Real-world applications typically contain a mixture of continuous and discrete variables. We have extended MLNs to Hybrid Markov Logic Networks (HMLNs) to accomodate these type of domains. Here, we demonstrate this ability on a small robot mapping domain.
The goal is to infer the map of an indoor environment from laser range data, obtained by the robot as it moves about the environment. The evidence is a set of range finder segments, defined by the (x, y) coordinates of their endpoints.
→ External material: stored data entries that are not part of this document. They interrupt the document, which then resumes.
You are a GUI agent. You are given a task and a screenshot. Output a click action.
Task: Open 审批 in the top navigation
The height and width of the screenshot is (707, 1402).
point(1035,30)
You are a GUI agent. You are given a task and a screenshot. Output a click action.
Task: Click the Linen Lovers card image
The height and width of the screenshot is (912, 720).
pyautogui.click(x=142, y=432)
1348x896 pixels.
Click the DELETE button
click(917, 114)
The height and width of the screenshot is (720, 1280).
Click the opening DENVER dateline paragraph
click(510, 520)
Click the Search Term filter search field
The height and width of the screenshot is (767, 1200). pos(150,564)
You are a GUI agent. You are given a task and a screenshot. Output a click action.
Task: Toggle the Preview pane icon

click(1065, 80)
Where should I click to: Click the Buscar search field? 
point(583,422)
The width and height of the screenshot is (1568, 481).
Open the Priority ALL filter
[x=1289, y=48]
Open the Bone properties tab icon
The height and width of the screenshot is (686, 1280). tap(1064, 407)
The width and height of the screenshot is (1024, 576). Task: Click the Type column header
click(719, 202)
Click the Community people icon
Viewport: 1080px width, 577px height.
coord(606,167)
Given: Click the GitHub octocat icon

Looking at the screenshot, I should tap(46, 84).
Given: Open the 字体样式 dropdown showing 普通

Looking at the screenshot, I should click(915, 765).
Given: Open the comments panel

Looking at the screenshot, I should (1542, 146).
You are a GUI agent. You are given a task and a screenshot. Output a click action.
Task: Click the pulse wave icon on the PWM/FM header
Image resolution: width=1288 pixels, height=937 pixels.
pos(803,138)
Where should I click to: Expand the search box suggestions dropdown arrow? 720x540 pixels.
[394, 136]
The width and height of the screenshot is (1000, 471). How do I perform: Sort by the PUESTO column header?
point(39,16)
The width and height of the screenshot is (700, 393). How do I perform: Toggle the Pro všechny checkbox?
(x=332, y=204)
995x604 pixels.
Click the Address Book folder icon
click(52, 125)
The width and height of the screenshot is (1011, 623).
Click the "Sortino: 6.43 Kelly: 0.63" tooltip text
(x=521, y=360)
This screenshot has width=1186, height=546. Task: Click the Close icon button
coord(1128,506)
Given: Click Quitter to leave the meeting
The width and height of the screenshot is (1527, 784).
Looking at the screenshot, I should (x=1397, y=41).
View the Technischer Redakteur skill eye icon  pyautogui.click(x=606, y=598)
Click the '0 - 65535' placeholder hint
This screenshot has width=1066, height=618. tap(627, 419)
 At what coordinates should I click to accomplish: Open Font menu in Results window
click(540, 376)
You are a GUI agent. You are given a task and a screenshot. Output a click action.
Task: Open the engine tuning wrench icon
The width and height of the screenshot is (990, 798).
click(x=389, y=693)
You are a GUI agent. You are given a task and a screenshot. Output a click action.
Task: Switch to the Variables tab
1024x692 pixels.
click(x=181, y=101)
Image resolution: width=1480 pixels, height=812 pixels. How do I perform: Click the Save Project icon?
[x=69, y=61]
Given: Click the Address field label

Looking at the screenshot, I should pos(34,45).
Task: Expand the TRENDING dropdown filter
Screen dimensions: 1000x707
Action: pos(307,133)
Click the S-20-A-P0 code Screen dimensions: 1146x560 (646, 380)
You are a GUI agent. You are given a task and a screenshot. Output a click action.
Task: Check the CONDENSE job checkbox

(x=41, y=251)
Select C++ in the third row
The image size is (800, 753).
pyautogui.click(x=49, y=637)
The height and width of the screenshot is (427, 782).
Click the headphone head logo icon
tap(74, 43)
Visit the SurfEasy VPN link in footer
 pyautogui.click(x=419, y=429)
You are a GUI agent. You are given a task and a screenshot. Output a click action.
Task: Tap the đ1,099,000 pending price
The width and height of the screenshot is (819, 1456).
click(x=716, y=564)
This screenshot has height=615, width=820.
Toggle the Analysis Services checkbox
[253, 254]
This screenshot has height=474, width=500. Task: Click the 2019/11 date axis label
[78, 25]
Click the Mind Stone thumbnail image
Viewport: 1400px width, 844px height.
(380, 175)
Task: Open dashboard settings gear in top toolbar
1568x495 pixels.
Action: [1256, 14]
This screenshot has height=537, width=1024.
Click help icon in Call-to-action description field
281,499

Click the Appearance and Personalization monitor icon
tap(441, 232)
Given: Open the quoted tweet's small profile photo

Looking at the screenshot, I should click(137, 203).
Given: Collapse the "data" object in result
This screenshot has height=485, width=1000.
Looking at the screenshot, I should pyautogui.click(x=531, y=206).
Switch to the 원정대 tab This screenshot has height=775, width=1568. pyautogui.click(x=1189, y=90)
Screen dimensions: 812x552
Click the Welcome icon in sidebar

The output is: (a) a labeling of each segment as Door or Wall (classification), given by the predicate SegType(segment, type), and (b) an assignment of wall segments to the walls they are part of (clustering), given by the predicate PartOf(segment, wall).
First, we introduce a unit clause for the prior probability of each segment type:
SegType(s. +t)
Then, we introduce a typical length and depth of each type with:
SegType(s, Door) * (Length(s) = DoorLength) SegType(s, Door) * (Depth(s) = DoorDepth) SegType(s, Wall) * (Length(s) = WallLength) SegType(s, Wall) * (Depth(s) = WallDepth)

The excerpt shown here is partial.